One off-site training session you might not forget

Don’t miss Anna Fifield’s superb reportage from South Korea – with accompanying slideshow – in which she looks at the employee training courses that use graphic simulations to demonstrate the finality of death.

The likes of Samsung Electronics and Hyundai Motor send workers to Korea Life Consulting to show them the value of life and encourage them to question their priorities. The course includes mock burials – yes, attendees are actually shut into coffins temporarily – and will-readings. One aim is to discourage suicides, particularly prevalent in South Korea.

The piece left me wondering how many of the employees sent on these courses re-evaluate their priorities to the extent that they then quit their jobs. I guess it depends on the traditional internal battle between reinvention and inertia that occurs following most training courses.

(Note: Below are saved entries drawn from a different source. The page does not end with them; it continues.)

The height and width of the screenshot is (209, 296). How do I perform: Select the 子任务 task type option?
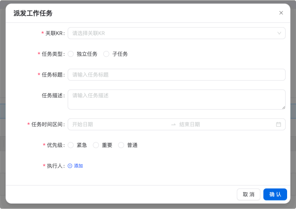tap(106, 54)
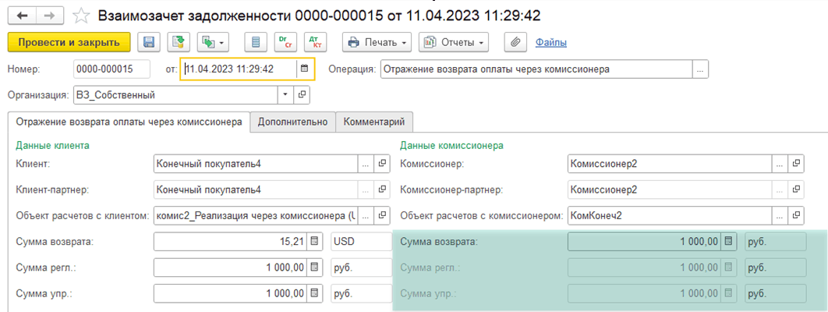Click the post document icon
Screen dimensions: 828x312
coord(180,42)
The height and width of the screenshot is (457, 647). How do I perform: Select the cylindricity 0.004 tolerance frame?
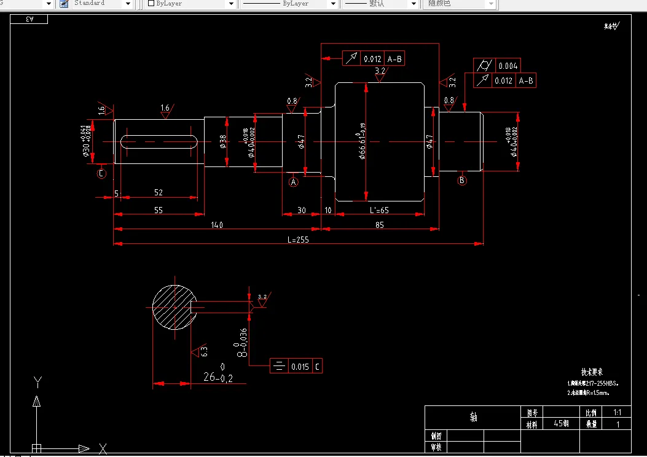(x=497, y=66)
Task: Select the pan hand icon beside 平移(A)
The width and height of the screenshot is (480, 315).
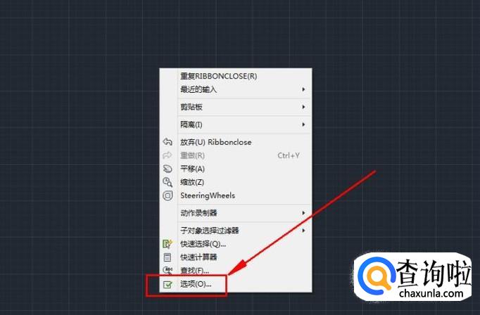Action: [x=168, y=169]
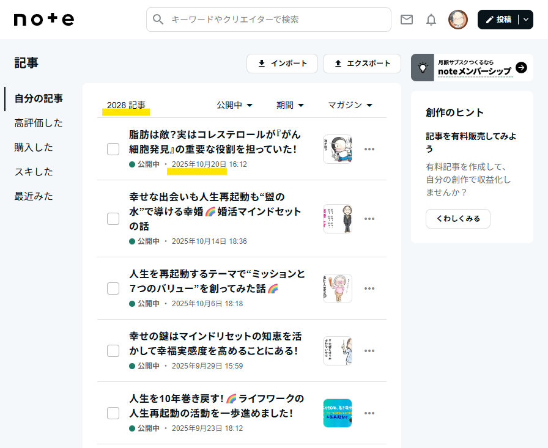
Task: Expand the 公開中 status filter dropdown
Action: pyautogui.click(x=235, y=105)
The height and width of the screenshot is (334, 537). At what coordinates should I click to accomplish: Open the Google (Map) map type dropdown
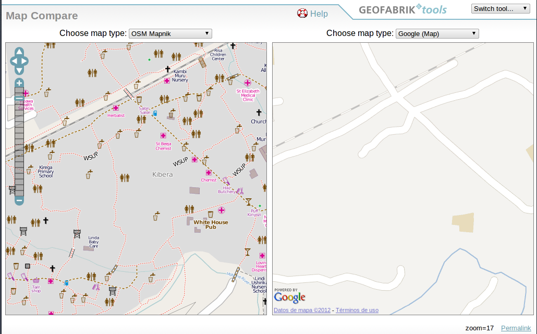point(437,33)
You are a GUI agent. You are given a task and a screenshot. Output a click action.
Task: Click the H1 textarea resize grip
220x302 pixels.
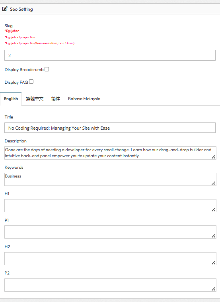pyautogui.click(x=214, y=209)
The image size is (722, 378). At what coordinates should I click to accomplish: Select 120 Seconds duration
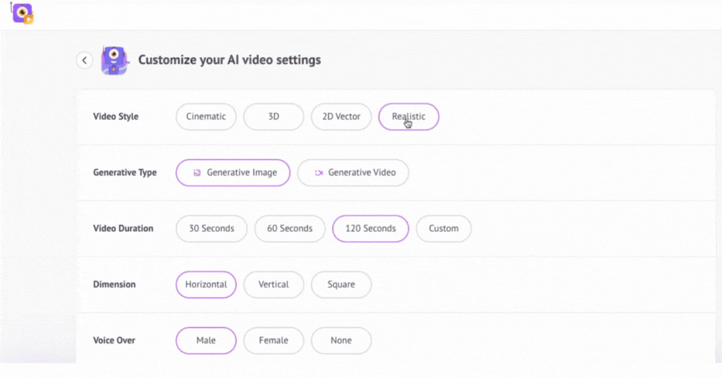370,229
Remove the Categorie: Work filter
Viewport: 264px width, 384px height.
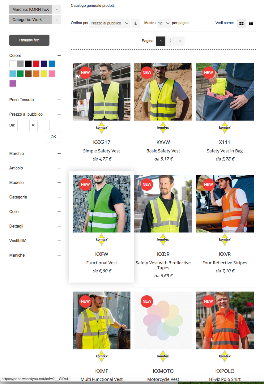coord(57,20)
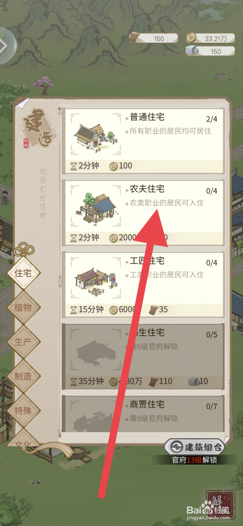
Task: Select the locked 商贾住宅 entry
Action: (143, 414)
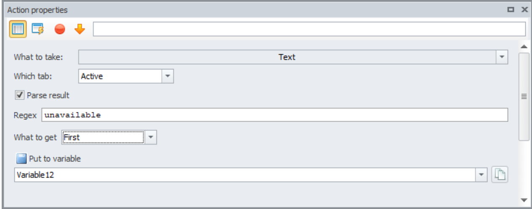Click the Variable12 text in variable field
The image size is (532, 209).
35,175
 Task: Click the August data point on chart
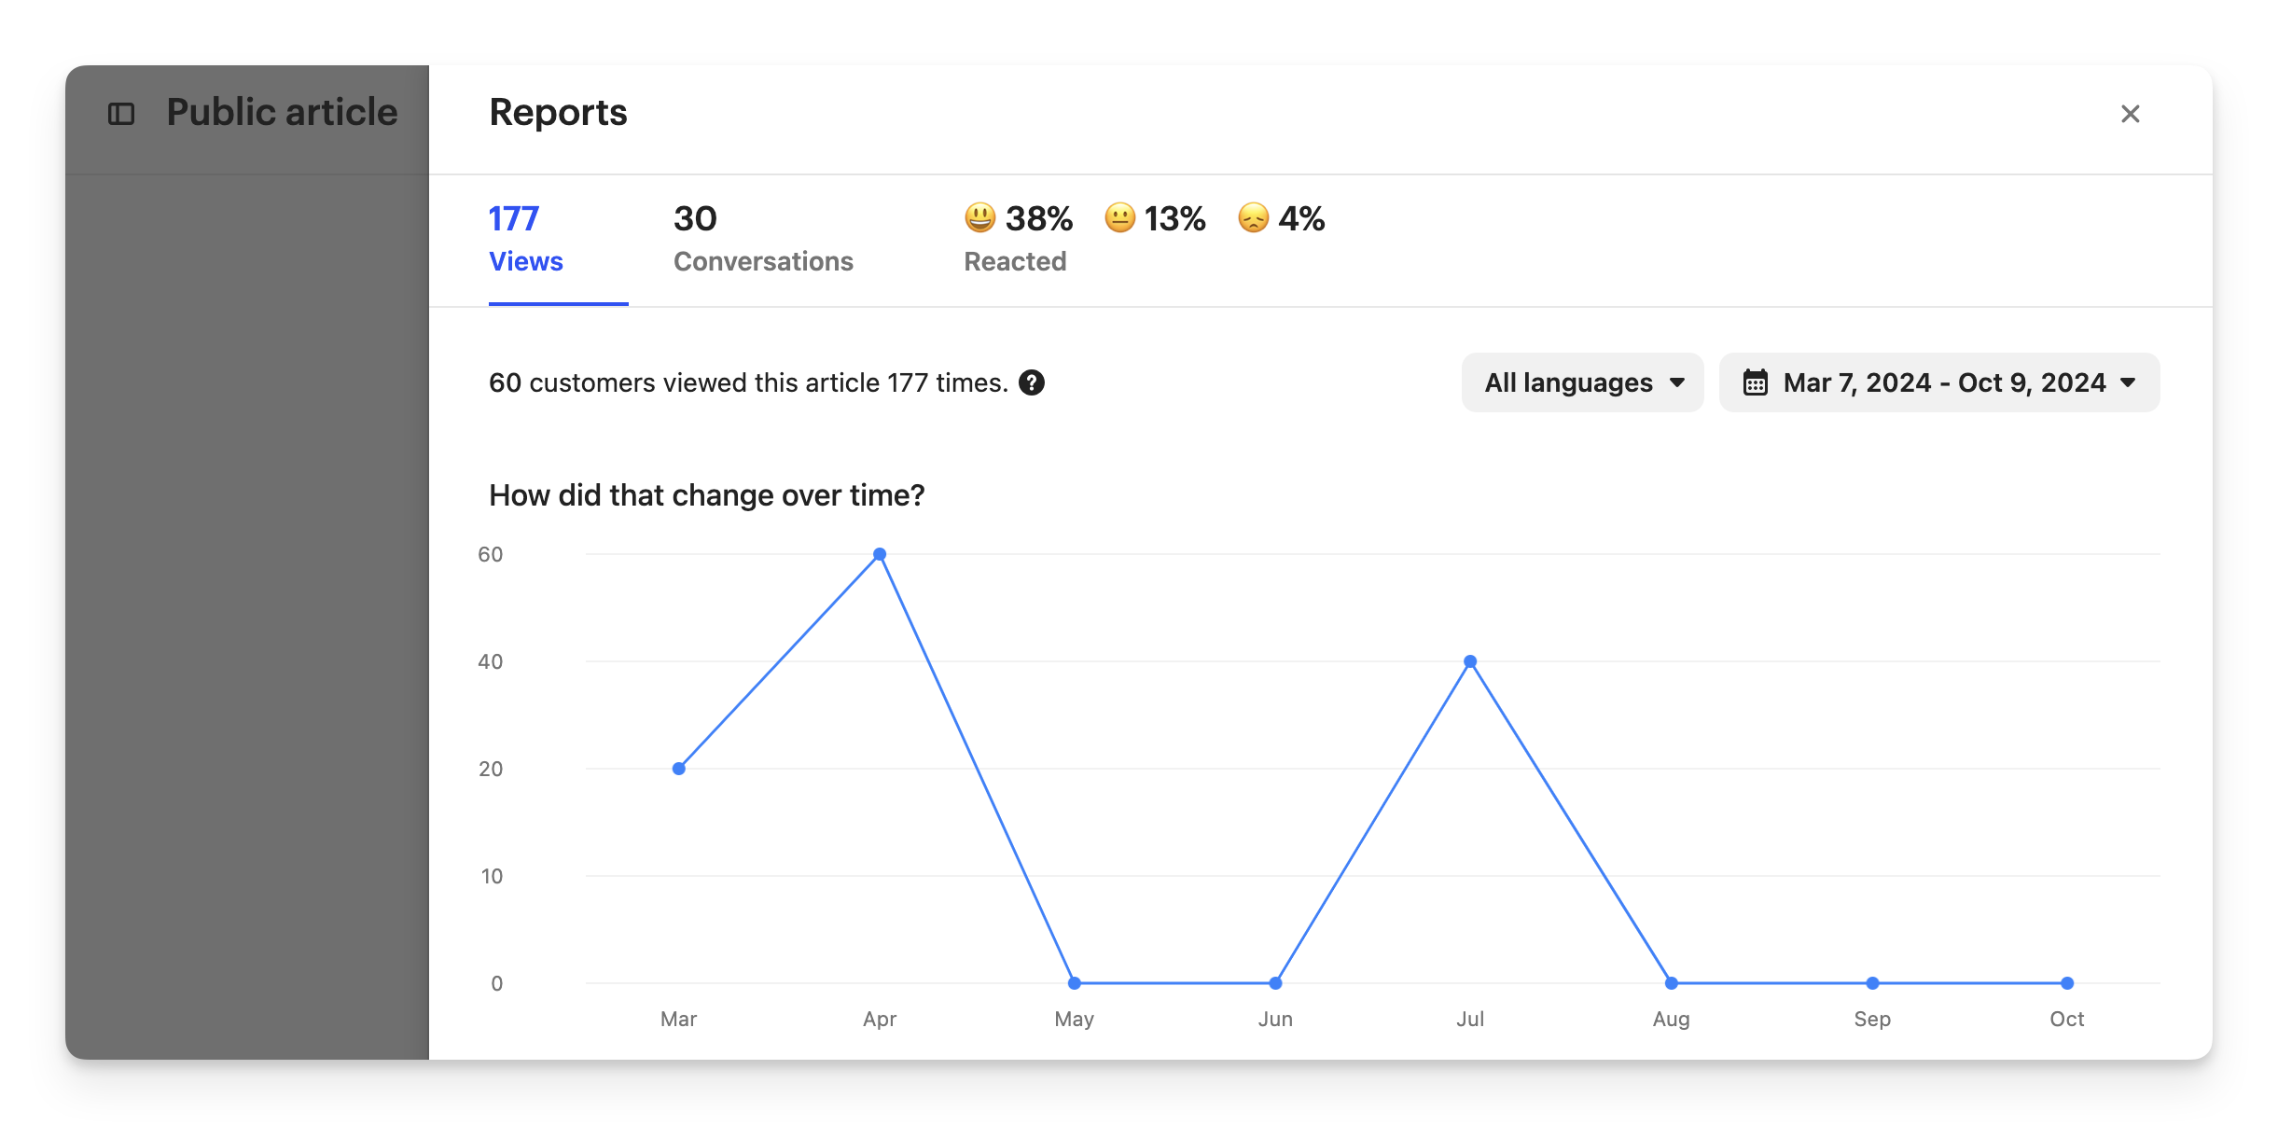coord(1672,983)
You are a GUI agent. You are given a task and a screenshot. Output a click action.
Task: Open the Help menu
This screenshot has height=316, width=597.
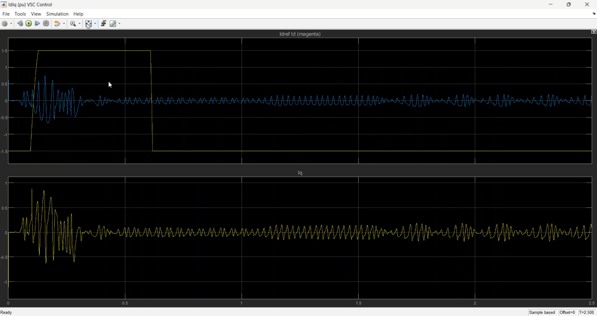(78, 14)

Usually, the call to action articulated in a good training session – must lead team better, must lead more meaningful life – fades within a couple of days as the old ways of doing things reasserts itself.

That said, an inspirational PowerPoint slide is likely to be easier to forget than the sound of dirt being thrown on the lid of your coffin – with you inside.



About the authors

Stefan Stern writes a column on Tuesdays on management. He is winner of the 2010 Towers Watson award for excellence in HR journalism, and has previously won awards from the Work Foundation and the Management Consultancies Association.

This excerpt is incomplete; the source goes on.